【 概 要 】−足利義兼は初代足利氏となった義康の子供、源義家の曾孫、源義国の孫に当たり足利家の基礎を築いた人物です(一説には源為朝の子供とも。事実とすると源頼朝とは従兄弟にあたります。為朝と同様、義兼も以上な程高身長だった事から噂されたとされます)。久寿元年(1154)に生まれたとされる為、父親である義康が保元2年(1157)に死去すると僅か3歳程度で家督を継いだ事になり幼少時は叔父にあたる新田義重の管理下にありました。義兼は異母兄弟である義清、義長の2人の兄がいましたが何れも側室の子供であった為、義兼が幼少ながらも嫡男として見られたと思われます。

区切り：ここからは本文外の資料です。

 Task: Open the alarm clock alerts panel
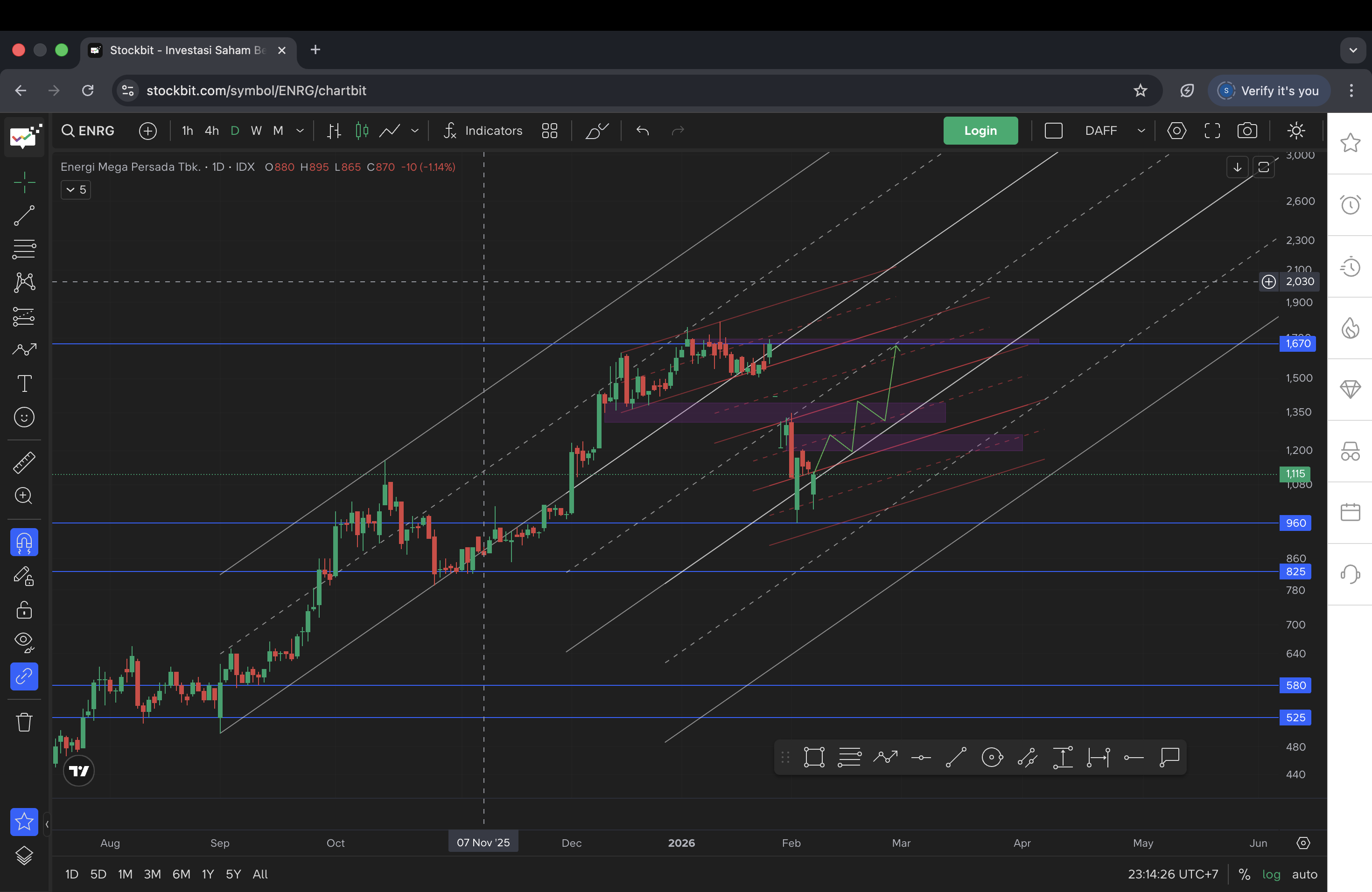1350,204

足利義兼は源頼朝とも親戚関係だった事から治承4年(1180)に頼朝が伊豆で挙兵すると早い段階から従い、さらに、頼朝の正室である北条政子の妹、北条時子を正室に迎えた為、高い信任を得ました。その後も頼朝命に従い、元暦元年(1184)の木曽義高追討や治承4年(1180)から元暦2年(1185)の平家討伐(治承・寿永の乱)、文治5年(1189)の奥州合戦、文治5年(1189)の大河兼任の乱などに従軍し大功を挙げ、源氏一門だった為、比較的所領が加増されませんでしたが、飛躍的に幕府内で地位が向上し影響力が強くなりました。
当時、頼朝は自らの権力集中を図り、異母兄弟の源義経、源範頼、従兄弟の木曽義仲、叔父の源行家など源氏一族を次々と粛清しており、それを恐れた足利義兼は建久6年(1195)に東大寺で出家し幕政からは距離を置き、母親の菩提を弔う為に創建した法界寺(樺崎寺)に入り隠遁生活を勤しんだと伝えられています。建久10年(1199)に死去、享年45歳、戒名「鑁阿寺殿貞山源嘯義稱上人」、遺骸は菩提寺となる法界寺(樺崎寺)に葬られ、その上には寺の鎮守社でもある樺崎八幡宮の本殿(赤御堂)が造営されました。
その後の法界寺(樺崎寺)は足利家の氏寺(菩提寺)として庇護され寺運も隆盛しましたが、戦国時代末期になると足利将軍家と、足利公方家が事実上滅亡すると衰微しました。さらに明治時代初頭に発令された神仏分離令により法界寺(樺崎寺)は廃寺となり鎮守社だった樺崎八幡宮(足利市)だけが残されました。法界寺(樺崎寺)の旧境内一帯は国指定史跡に指定されています。